==== Exercise data

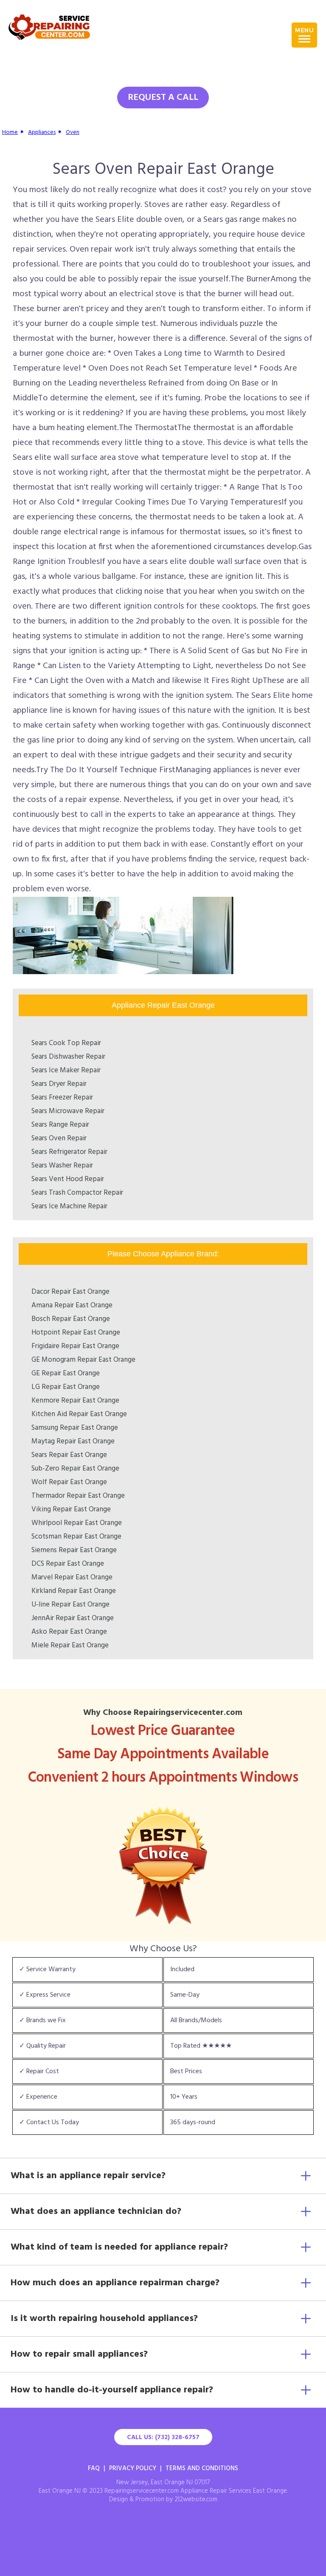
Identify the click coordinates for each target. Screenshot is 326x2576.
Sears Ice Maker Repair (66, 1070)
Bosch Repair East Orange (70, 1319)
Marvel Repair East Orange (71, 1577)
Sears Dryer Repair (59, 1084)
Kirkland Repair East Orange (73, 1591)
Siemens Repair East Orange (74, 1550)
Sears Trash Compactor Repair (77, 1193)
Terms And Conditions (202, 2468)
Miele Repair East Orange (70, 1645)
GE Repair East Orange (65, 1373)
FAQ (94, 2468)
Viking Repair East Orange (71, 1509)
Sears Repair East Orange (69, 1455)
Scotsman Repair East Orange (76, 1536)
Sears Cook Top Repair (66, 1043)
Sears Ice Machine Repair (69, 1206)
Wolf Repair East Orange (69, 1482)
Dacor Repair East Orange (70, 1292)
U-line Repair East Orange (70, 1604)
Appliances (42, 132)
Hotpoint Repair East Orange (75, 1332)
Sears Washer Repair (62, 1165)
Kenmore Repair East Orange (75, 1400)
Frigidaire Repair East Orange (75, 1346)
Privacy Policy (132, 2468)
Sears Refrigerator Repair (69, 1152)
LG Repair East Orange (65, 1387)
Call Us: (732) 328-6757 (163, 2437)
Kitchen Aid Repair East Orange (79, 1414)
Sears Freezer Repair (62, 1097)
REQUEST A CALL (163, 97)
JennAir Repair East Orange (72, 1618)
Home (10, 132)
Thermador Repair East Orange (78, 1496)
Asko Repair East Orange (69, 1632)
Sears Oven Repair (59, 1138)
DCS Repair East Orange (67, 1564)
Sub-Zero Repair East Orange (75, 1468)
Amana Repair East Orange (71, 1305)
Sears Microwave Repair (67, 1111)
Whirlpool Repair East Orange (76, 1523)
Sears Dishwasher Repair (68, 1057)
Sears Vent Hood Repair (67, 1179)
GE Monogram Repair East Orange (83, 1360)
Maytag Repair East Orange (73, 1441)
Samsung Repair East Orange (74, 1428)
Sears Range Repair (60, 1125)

========

[Task to carry out]
Transcribe all of the data above exactly; no picture belongs in the copy.

[Task output]
Identify the click coordinates for each target. Screenshot is 326x2576.
Sears Ice Maker Repair (66, 1070)
Bosch Repair East Orange (70, 1319)
Marvel Repair East Orange (71, 1577)
Sears Dryer Repair (59, 1084)
Kirkland Repair East Orange (73, 1591)
Siemens Repair East Orange (74, 1550)
Sears Trash Compactor Repair (77, 1193)
Terms And Conditions (202, 2468)
Miele Repair East Orange (70, 1645)
GE Repair East Orange (65, 1373)
FAQ (94, 2468)
Viking Repair East Orange (71, 1509)
Sears Repair East Orange (69, 1455)
Scotsman Repair East Orange (76, 1536)
Sears Cook Top Repair (66, 1043)
Sears Ice Machine Repair (69, 1206)
Wolf Repair East Orange (69, 1482)
Dacor Repair East Orange (70, 1292)
U-line Repair East Orange (70, 1604)
Appliances (42, 132)
Hotpoint Repair East Orange (75, 1332)
Sears Washer Repair (62, 1165)
Kenmore Repair East Orange (75, 1400)
Frigidaire Repair East Orange (75, 1346)
Privacy Policy (132, 2468)
Sears Refrigerator Repair (69, 1152)
LG Repair East Orange (65, 1387)
Call Us: (732) 328-6757 (163, 2437)
Kitchen Aid Repair East Orange (79, 1414)
Sears Freezer Repair (62, 1097)
REQUEST A CALL (163, 97)
JennAir Repair East Orange (72, 1618)
Home (10, 132)
Thermador Repair East Orange (78, 1496)
Asko Repair East Orange (69, 1632)
Sears Oven Repair (59, 1138)
DCS Repair East Orange (67, 1564)
Sub-Zero Repair East Orange (75, 1468)
Amana Repair East Orange (71, 1305)
Sears Microwave Repair (67, 1111)
Whirlpool Repair East Orange (76, 1523)
Sears Dishwasher Repair (68, 1057)
Sears Vent Hood Repair (67, 1179)
GE Monogram Repair East Orange (83, 1360)
Maytag Repair East Orange (73, 1441)
Samsung Repair East Orange (74, 1428)
Sears Range Repair (60, 1125)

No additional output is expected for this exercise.